Training-Free Memory Layer for Robotics

Training-Free, non-parametric, retrieval-augmented Memory Conditioned Action Generation framework for improving long-horizon VLA performance

Vision-Language-Action (VLA) models have fundamentally shifted the paradigm of robotic control, enabling generalist agents to follow natural language instructions. However, these foundation models struggle significantly with long-horizon tasks. Because they typically operate as reactive, first-order Markovian systems, they rely almost entirely on immediate sensory input and ignore historical context. This dynamic induces compounding errors over extended inference timesteps and leaves models vulnerable to perceptual aliasing—where visually identical pre- and post-grasp scenes cause unstable action predictions.

To solve this, we developed a Training-Free Memory Conditioned Action Generation framework. This non-parametric, retrieval-augmented system conditions a frozen VLA on historical expert trajectories, guiding action generation without requiring any fine-tuning or architectural changes.

The top image shows a standard VLA policy drifting early in a long-horizon task versus successful completion when augmented with our memory framework. The bottom left and bottom right images highlight the frequent callbacks to memory during failure cases across CALVIN and LIBERO, demonstrating how the system steps in precisely when the base model fails.

Methodology: How Training-Free Memory Works

Our framework bypasses the computational bottlenecks of traditional fine-tuning, such as catastrophic forgetting and exhaustive hyperparameter searches. Instead, it uses a plug-and-play memory module designed for fast, inference-time adaptation.

  • Memory Construction: We build an external memory bank by slicing expert training trajectories into sliding-window chunks. Each chunk consists of a vision-language model (VLM) embedding and a corresponding robot state embedding.
  • State-Centric Retrieval: Because visual embeddings can lack fine-grained discriminative power during distribution shifts, we retrieve memories using purely proprioceptive state embeddings.
  • High-Speed Indexing: To ensure low latency, the system organizes these state embeddings using a Hierarchical Navigable Small World (HNSW) data structure. This allows for highly efficient, high-recall approximate nearest neighbor searches using the $L_2$ distance metric.
  • Selective Gating: The memory is not always active. To preserve fast inference times on simple tasks, we employ an adaptive fallback strategy that triggers memory conditioning only when the base policy fails.
The diagram above details the full pipeline framework. Expert demonstrations are encoded into VLM and state trajectories to build the HNSW index. During inference, if the agent struggles, the current state queries the HNSW index to retrieve relevant past VLM embeddings, which are concatenated to guide the frozen VLA action expert.

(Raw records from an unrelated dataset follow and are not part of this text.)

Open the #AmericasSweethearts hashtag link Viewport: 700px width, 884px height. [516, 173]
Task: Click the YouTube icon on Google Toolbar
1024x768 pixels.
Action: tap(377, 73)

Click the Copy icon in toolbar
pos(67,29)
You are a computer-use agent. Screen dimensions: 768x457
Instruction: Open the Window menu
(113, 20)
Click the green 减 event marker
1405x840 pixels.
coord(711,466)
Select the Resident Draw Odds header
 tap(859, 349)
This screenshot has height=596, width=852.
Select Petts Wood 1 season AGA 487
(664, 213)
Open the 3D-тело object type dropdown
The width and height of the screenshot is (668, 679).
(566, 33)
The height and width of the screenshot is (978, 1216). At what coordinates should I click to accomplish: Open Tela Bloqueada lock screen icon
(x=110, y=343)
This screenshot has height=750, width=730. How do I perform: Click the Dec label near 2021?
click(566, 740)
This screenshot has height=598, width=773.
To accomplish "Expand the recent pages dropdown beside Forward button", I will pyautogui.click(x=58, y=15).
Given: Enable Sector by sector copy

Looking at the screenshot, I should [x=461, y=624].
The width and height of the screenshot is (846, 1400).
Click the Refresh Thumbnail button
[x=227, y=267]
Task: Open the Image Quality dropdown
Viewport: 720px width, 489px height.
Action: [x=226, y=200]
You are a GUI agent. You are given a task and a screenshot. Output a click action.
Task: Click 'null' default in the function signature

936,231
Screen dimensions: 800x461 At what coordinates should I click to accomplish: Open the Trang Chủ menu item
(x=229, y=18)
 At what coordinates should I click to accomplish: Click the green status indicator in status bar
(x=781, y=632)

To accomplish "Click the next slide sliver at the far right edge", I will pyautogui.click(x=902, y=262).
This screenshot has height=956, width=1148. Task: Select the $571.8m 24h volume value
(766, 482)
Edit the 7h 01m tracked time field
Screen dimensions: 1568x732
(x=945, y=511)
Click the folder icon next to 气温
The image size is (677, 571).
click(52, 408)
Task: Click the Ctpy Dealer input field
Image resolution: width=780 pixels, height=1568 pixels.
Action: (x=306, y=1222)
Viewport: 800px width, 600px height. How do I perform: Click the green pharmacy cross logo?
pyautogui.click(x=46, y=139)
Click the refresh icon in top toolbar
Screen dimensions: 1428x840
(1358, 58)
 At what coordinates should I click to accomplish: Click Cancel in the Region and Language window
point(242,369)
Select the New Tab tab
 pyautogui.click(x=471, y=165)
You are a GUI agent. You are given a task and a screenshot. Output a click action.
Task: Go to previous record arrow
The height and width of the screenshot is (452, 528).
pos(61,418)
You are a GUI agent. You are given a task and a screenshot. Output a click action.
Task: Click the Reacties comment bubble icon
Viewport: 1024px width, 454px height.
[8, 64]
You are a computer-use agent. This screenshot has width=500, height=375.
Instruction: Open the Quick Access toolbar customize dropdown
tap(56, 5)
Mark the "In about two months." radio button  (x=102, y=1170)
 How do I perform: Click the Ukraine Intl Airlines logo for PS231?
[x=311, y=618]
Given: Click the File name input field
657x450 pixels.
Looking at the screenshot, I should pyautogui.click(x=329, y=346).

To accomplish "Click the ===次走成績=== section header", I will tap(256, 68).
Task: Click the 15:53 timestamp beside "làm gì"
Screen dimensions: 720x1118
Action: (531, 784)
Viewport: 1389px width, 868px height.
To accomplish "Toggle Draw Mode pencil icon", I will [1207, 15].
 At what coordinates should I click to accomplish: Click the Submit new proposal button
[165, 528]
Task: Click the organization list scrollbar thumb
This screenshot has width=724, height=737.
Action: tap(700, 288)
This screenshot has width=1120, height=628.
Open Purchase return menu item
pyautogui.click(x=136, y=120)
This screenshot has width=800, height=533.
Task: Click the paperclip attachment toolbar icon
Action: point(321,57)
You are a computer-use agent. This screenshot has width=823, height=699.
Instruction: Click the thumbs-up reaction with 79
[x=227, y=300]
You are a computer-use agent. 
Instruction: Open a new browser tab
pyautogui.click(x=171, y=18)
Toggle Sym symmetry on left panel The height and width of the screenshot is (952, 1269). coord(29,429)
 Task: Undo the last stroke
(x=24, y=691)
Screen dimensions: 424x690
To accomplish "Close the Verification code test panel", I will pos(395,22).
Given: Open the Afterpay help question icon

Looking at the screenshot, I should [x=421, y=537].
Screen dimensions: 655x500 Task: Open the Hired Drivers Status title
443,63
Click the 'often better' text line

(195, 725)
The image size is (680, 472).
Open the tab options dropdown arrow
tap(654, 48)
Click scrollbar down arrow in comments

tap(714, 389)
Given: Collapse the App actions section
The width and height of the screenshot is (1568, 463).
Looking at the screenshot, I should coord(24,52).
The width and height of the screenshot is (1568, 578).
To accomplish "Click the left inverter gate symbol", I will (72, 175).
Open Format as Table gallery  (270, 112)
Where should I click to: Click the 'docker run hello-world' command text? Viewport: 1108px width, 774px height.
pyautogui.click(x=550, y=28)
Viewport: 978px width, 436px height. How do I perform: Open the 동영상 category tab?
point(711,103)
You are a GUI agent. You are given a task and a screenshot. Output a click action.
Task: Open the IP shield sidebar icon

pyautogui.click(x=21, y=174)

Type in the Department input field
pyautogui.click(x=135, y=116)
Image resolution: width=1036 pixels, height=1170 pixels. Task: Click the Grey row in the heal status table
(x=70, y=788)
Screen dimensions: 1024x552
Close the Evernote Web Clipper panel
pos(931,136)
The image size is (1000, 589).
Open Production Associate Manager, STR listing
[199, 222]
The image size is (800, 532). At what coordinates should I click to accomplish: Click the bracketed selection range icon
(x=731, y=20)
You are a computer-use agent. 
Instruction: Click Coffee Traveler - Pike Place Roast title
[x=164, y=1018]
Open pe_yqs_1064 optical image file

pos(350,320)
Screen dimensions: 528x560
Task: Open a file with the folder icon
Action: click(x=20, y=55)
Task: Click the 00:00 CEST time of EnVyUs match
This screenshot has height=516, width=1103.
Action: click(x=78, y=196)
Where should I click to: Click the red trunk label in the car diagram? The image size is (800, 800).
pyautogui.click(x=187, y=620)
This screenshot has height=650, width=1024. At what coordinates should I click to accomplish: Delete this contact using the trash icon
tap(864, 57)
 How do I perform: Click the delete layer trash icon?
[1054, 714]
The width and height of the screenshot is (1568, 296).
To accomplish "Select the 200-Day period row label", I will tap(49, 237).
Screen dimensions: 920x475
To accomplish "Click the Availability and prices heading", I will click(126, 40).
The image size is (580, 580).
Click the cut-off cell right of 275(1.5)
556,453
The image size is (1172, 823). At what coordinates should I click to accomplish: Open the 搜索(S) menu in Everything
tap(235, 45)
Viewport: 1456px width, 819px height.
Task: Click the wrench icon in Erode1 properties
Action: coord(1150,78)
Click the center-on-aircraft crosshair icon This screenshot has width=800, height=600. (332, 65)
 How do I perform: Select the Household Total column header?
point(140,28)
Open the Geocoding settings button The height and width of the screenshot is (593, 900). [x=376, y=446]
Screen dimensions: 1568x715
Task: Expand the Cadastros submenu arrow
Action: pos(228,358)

Evaluation and Breakthrough Results

We rigorously evaluated our framework against state-of-the-art models (such as FlowerVLA and MoDE) across 5 datasets from the popular CALVIN and LIBERO benchmarks.

  • Benchmark Dominance: Our method achieved relative gains of up to 27% in task completion success rates over standard baselines.
  • Long-Horizon Extension: We extended the CALVIN benchmark to test extreme task horizons (6 to 10 sequential instructions). Under these highly complex conditions, our framework yielded up to 30% relative improvement margins.
  • Robustness to Corruption: When deployed in simulated out-of-distribution (OOD) environments featuring visual corruptions like defocus, smudges, and sensor dead pixels, the memory-conditioned models mitigated performance degradation, showing average absolute gains of 10.7%.
The top image details consistent performance gains over baseline VLAs across the CALVIN and LIBERO benchmarks. The bottom image demonstrates the framework's robustness, showing significant performance retention even when the agent's camera observations are subjected to heavy visual corruptions like smudging or defocus.

Real-World Deployment

To validate the framework’s practical viability, we deployed it on a physical Cobot-Magic-AgileX robot equipped with a 6-DOF arm. The robot was tasked with a sequential, long-horizon objective: reaching a microwave, opening the door, and placing a bowl inside.

Evaluated heavily under real-world OOD conditions (such as skewed microwave placement and handle occlusions), the memory-augmented system demonstrated remarkable resilience, realizing up to a 2X increase in success rates compared to the base policy.

The image on the left shows first-person and side-camera views of the robot successfully grasping the microwave handle and placing the bowl inside utilizing memory conditioning, overcoming the oscillations seen in the baseline. The image on the right highlights the rigorous out-of-distribution variations tested, including skewed placements and cloth occlusions.